◆ **Activity**:
Which lines of the entries below hold the word "computer"? Report each of them.

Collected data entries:
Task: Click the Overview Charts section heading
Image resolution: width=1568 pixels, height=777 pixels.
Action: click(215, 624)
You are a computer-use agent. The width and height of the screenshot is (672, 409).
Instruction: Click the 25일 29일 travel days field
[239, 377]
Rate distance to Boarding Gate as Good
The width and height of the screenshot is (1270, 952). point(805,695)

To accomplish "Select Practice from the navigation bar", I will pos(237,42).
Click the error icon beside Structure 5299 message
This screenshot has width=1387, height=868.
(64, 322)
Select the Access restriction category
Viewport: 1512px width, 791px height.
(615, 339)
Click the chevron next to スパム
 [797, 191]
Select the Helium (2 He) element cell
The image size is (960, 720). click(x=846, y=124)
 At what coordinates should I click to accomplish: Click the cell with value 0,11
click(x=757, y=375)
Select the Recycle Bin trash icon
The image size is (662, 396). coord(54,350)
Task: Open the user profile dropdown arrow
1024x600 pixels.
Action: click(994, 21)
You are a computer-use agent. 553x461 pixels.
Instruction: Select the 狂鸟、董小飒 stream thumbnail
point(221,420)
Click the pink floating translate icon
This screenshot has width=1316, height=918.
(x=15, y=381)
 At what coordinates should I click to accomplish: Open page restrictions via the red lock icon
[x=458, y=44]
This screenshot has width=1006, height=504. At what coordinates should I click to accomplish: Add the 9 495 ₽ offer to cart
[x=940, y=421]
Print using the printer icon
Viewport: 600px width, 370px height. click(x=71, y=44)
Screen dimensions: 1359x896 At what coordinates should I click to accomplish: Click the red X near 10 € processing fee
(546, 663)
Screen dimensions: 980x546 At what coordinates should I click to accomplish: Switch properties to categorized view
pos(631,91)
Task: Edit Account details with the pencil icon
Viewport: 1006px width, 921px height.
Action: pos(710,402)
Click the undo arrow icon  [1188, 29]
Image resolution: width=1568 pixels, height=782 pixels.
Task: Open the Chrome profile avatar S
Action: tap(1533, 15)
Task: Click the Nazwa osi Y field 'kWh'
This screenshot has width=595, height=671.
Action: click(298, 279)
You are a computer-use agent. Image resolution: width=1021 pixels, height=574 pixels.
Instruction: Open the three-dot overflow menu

◆ **Exercise solution**:
You are a computer-use agent. The width and height of the screenshot is (672, 409).
You are a computer-use agent. 553x461 pixels.
You are a computer-use agent. Image resolution: width=1021 pixels, height=574 pixels.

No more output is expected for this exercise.